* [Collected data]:
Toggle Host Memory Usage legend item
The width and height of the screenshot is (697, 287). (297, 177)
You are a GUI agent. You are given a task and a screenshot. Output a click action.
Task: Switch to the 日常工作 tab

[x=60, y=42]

* [Aim of the exercise]: The reply should consist of the records, reproduced exactly.

* [Final answer]:
Toggle Host Memory Usage legend item
The width and height of the screenshot is (697, 287). (297, 177)
You are a GUI agent. You are given a task and a screenshot. Output a click action.
Task: Switch to the 日常工作 tab

[x=60, y=42]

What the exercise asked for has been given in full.